▸ 任务要求
**a)** 在关于训练 loss 没有下降的讨论帖中，提问者用自己的训练集训练了几个 epoch 之后才测试模型效果？
**b)** 请写出关于训练 loss 没有下降的讨论帖在最后一句之后的内容。

训练Loss没有下降 - Githubissues

MhLiao / DB

A PyTorch implementation of "Real-time Scene Text Detection with Differentiable Binarization".

2.09k stars 479 forks source link

Open 09876qwrte opened 4 years ago

09876qwrte commented 4 years ago

你好，我按照你的规格，训练了自己的数据集，有些参数按照你的要求更改了，超参还是保持跟你一样，训练的过程中发现loss没有下降，请问这会是什么原因导致的，谢谢

09876qwrte commented 4 years ago

另外，我的训练集训练了三个epoch之后的模型，测试效果，发现文字检测的召回特别低，总体效果不好，远没有psenet效果好，请问会是什么原因呢

oceanogeology commented 4 years ago

和这位弟兄遇到了相同的loss下降很少，准确率和召回率都比较低的情况。

MhLiao commented 4 years ago

@09876qwrte 请问你的训练集有多少张图？是用的pre-train的模型finetune的吗？

▸ 数据区块
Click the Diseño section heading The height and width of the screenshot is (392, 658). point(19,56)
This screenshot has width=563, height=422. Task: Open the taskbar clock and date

▸ 逐项答复
**a)** 三个 epoch。

**b)**
09876qwrte commented 4 years ago

@MhLiao 加在一起大概5万张左右，用了你提供的pretrain模型finetune的（就是你给的synthtext模型），训练完之后效果特别差，文字召回很低

cqray1990 commented 4 years ago

@09876qwrte what if your data is not belong to the same distibution,why did you load the pretrain model such as synthtext

09876qwrte commented 4 years ago

@leigaoxiang 作者也是这样训练的，我是和作者保持一致

cqray1990 commented 4 years ago

which .yaml file you use,and its pretrain is totaltext_resnet18?

wuzuowuyou commented 4 years ago

训练ic15也是不收敛啊， epoch: 6, loss: 4.869051, lr: 0.006969 降不下去，测试txt全为空

MhLiao commented 4 years ago

@wuzuowuyou 我觉得可以从以下几个方面去排查：

sporterman commented 4 years ago

@MhLiao 你好请问怎么调整检测文字时的间距，有时候想将两个文字间距大一点的文字框到一起，但是这个模型是分开框的？有没有参数可以调整一下

Wangweilai1 commented 4 years ago

遇到了同样的问题，训练数据集是ICDAR2015, gt是对的；只训练一张图像也拟合不了；环境为cuda 10.1， pytorch1.4.0； loss稳定在4左右浮动，不下降。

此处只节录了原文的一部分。